Caroline Hernu précise que les dispositifs médicaux de Macopharma permettent également de prélever du sang total d’un seul donneur, obtenant ainsi les trois composants sanguins nécessaires : plasma, globules rouges et plaquettes. Ces dispositifs médicaux assurent une collecte efficiente et soutiennent l’autosuffisance en produits sanguins. Elle souligne également le besoin imminent de sensibiliser la population.  

  • Garantir la sécurité transfusionnelle par l’accès à des DM sûrs de qualité, et innovants 

Les nouveaux règlements sur les dispositifs médicaux et les perturbateurs endocriniens nécessitent une préparation rigoureuse pour l’adaptation des entreprises de dispositifs médicaux. Laurent Butor rappelle que les nouvelles règles européennes visent à harmoniser les exigences de sécurité. Selon lui, il est primordial que le ministère de la Santé participe activement à sensibiliser les industriels sur ces enjeux. Stéphane Viry considère la nouvelle réglementation bonne et réfléchie, car elle apporte plus de rigueur et de sécurité. Pour soutenir les PME qui constituent le maillage des dispositifs médicaux, deux solutions s’imposent selon lui : simplifier les démarches administratives et éviter de les surcharger. Les directives doivent être claires et les nouvelles exigences facilement compréhensibles tout en promouvant l’innovation. Caroline Hernu, dont l’entreprise a intégré la recherche et l’innovation dans son environnement quotidien rappelle qu’il ne faut pas que de nouveaux textes viennent à l’encontre de ces dynamiques d’innovation.  

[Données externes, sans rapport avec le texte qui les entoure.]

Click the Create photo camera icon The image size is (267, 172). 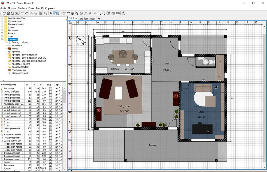click(113, 13)
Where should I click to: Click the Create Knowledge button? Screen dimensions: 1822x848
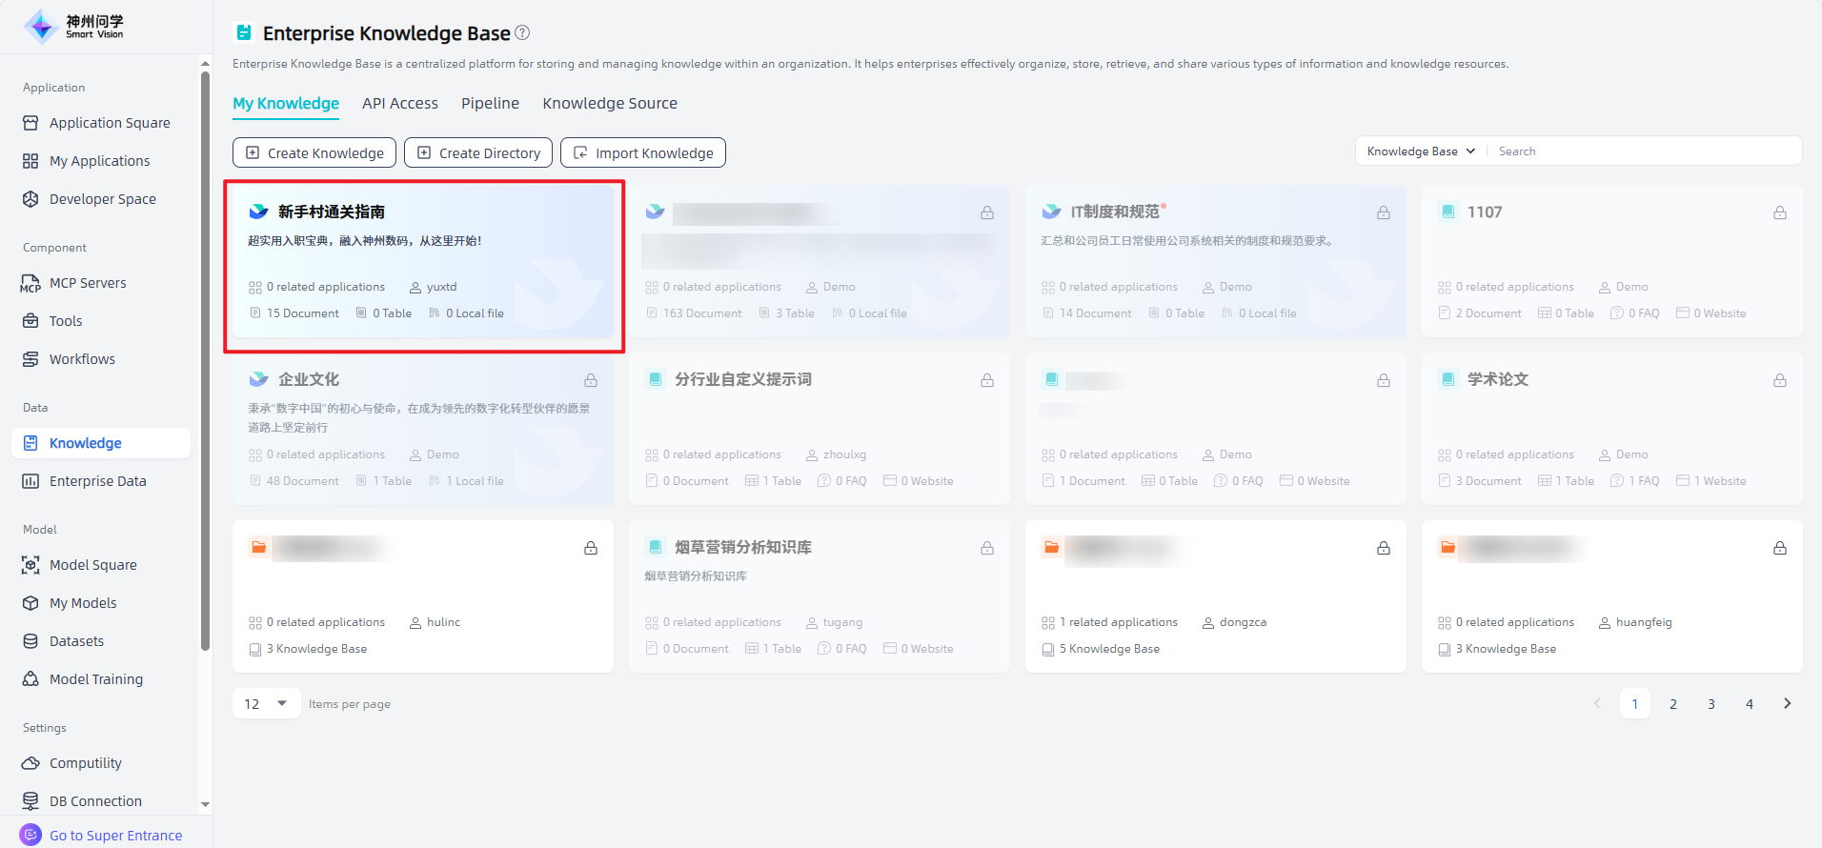tap(314, 152)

Caroline Hernu précise que 70% des équipes en R&D et en affaires règlementaires s’occupent de transposer les dispositifs médicaux vers le nouveau règlement depuis déjà 5 ans, voire 10 pour les aspects scientifiques. De plus, pour certains dispositifs de Macopharma, il faut répondre à 10 normes différentes ce qui lui semble trop important. Bien que des améliorations aient été remarquées, elle exprime le souhait de voir se généraliser les démarches de simplification administratives, la réduction de la superpositions des normes et des délais plus raisonnables pour la revue des dossiers et la mise en conformité. Enfin, dans le cadre de la mise sur marché de dispositifs médiaux innovants Caroline Hernu insiste sur le besoin de reconnaissance mutuelle des études et autorisations accordées dans un pays de l’espace européen, mettant ainsi fin au non-sens de la validation d’un dispositif médial dans un pays A alors que son voisin B ne l’autorise pas.  

Conclusion  

En conclusion, les intervenants ont souligné le besoin de collaboration à tous les niveaux. Selon eux, il est crucial d’apporter un plein soutien aux entreprises européennes produisant des dispositifs médicaux, et de leur accorder de la confiance en les encourageant à innover. À ce titre, Laurent Butor, Stéphane Viry et Caroline Hernu attendent beaucoup de la prochaine mandature du Parlement européen, convaincus qu’avec une réelle volonté politique, ces décisions doivent être prises et appliquées à l’échelon communautaire.